§ **EXCERPTED TEXT**:
-- Begin --

Israeli settler violence against Palestinians has been escalating for several years in the occupied West Bank, a trend that is reflected not only in the rising number of attacks and attackers, but in the growing support they receive among the settler public, either actively or with silent consent. Yet one question often goes unasked: how do the settlers themselves explain — or even justify — this surge in violence?
In recent conversations I had with some settlers and experts, the narrative that emerges mainly revolves around what the settlers claim is a lack of security and insufficient activities from the Israeli army, which they say is supposed to protect them.
After the settler pogroms on the villages of Turmus Ayya, Urif, Umm Safa, and others in June, which followed the killing of four Israelis from the settlement of Eli, one resident of Eli (we’ll call him “A.”) told me that the majority of attackers are motivated by a feeling of lawlessness.
“Ask those who used violence, and 99.9 percent of them will tell you that had the army reacted more aggressively and properly [against Palestinians], they would not have resorted to such violence,” he said.

-- End --

§ **GIVEN INSTRUCTION**: According to the article on settler violence, what did the Eli resident called "A." say motivates the majority of attackers? The material after this point is separate from the article on settler violence.

§ **RECORD SET**:
-- Begin --

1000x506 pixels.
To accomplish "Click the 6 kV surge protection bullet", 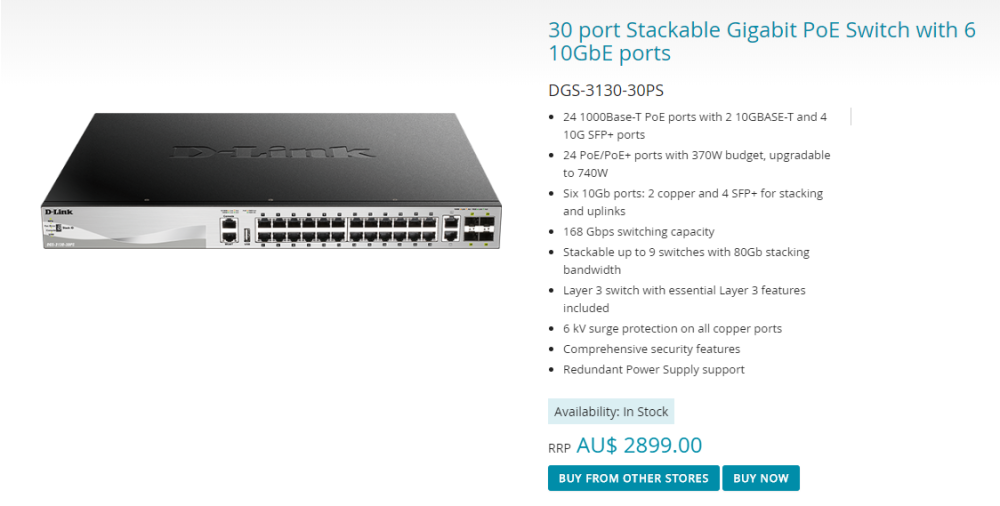I will pyautogui.click(x=672, y=329).
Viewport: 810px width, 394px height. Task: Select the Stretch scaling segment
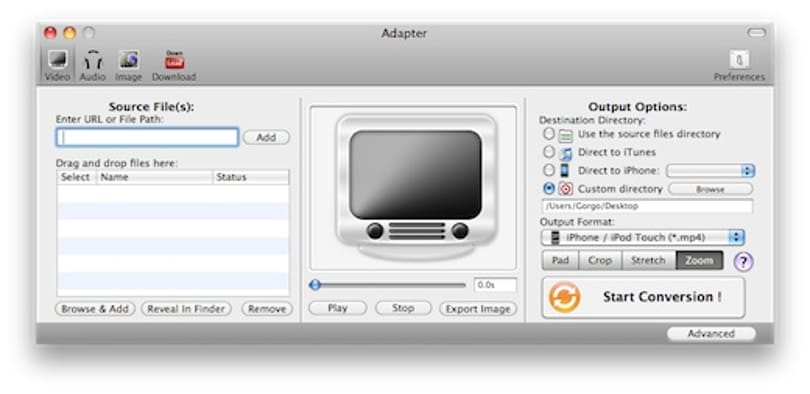(x=648, y=261)
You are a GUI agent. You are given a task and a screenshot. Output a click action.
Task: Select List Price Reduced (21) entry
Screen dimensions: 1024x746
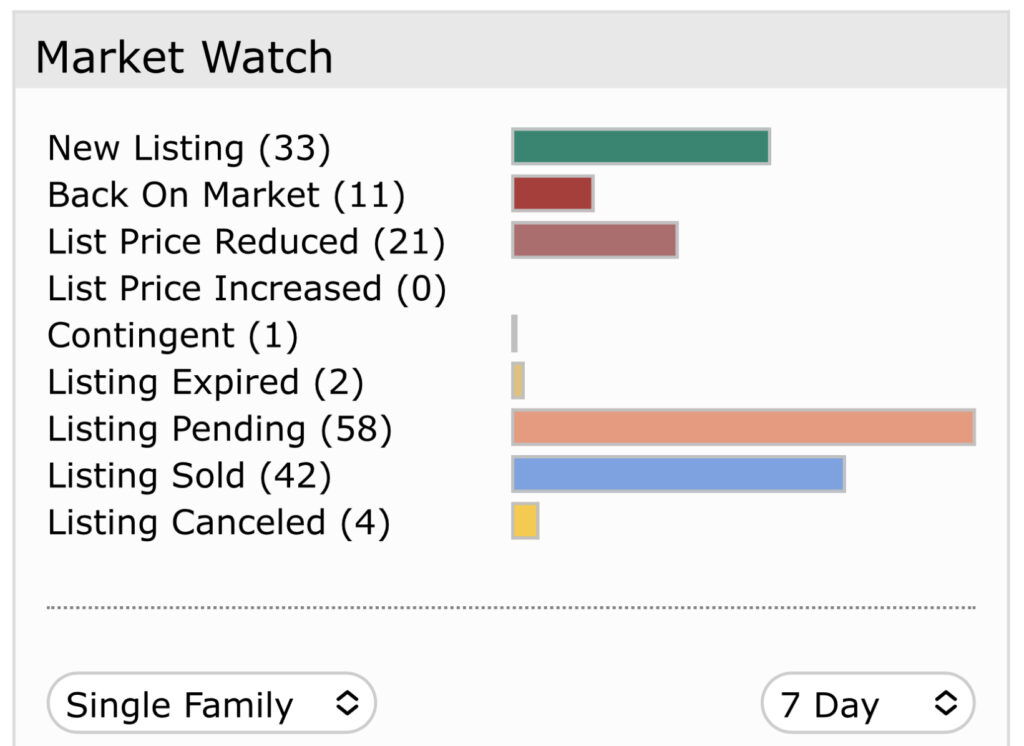(x=246, y=242)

-- End --

§ **SOLUTION TO THIS TASK**: A feeling of lawlessness.